Closed meredithefay closed 3 years ago
Trackpy's feature-finding algorithms were written with fuzzy, roughly circular blobs in mind (i.e. what most tiny particles look like under a microscope). Radius of gyration is a very straightforward way to measure a fuzzy blob of pixels, whereas there are multiple ways to measure the radius. That said, it may be possible to establish a conversion factor between R_g and R for the specific kind of object you're tracking.
The documentation includes tutorials for tracking bubbles/disks and rings — do you think either of those would work?
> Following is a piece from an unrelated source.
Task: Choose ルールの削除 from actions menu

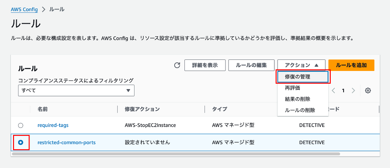Action: (303, 110)
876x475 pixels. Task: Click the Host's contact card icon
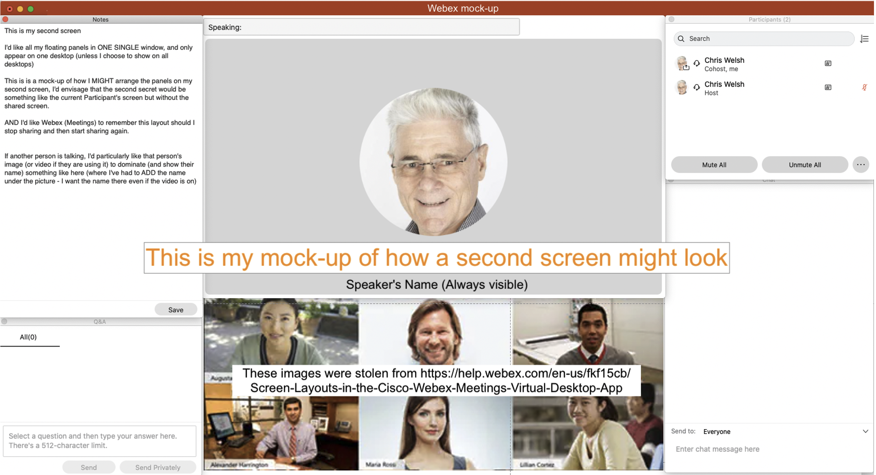point(828,88)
The last resort is to use the coordinates output by locate()
and apply some other kind of algorithm to that spot in the image, to measure the radius.
@meredithefay let us know if this answers your question.
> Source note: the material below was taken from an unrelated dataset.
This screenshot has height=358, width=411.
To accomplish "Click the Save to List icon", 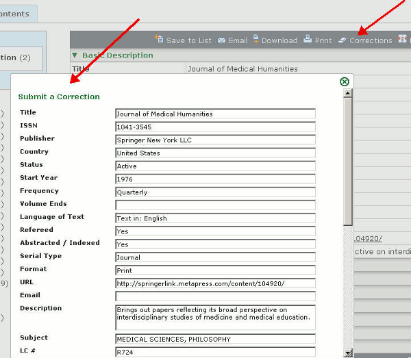I will pos(159,40).
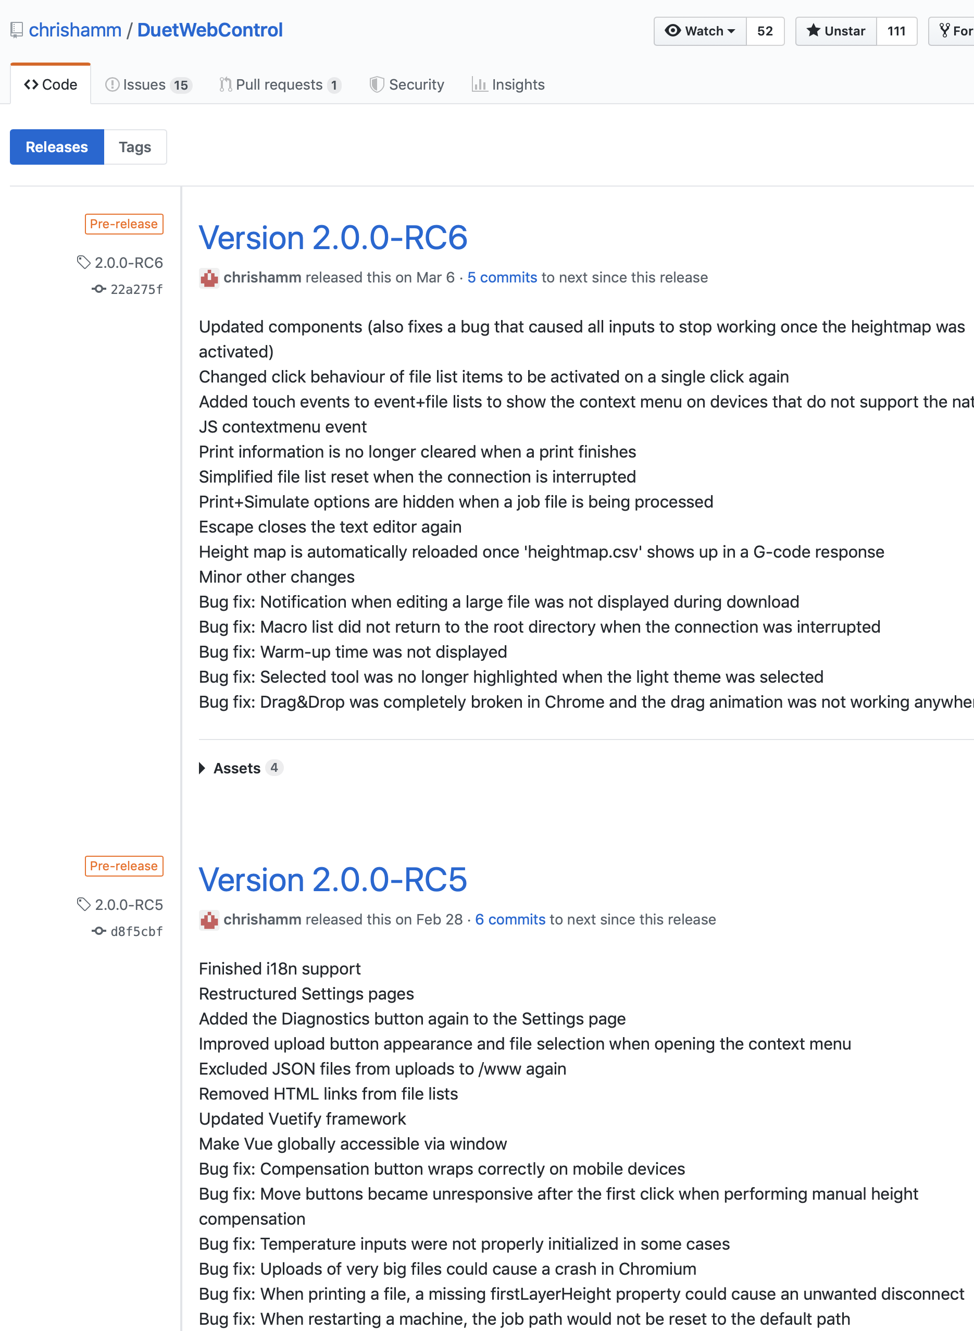The image size is (974, 1331).
Task: Open the Version 2.0.0-RC5 release page
Action: point(333,879)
Hi, thank you for your response. Based on your suggestions, I used the coordinate output from trackpy locate, applied an adaptive threshold using openCV, and calculated the area of each resultant blob using scikit-image regionprops_table. Computational speed was not important and area was the desired output, so I found this approach most suitable.
Thank you for your suggestions.
Hi,
I'm using trackpy for biological applications, where radius is a more relevant metric than radius of gyration. Is there a way to calculate radius? I'm using either tp.locate to identify blood cells in a single image or tp.batch and tp.imsd to track cells traveling through channels. Is there a way to link radius with a trajectory?
Thank you for any help you can provide.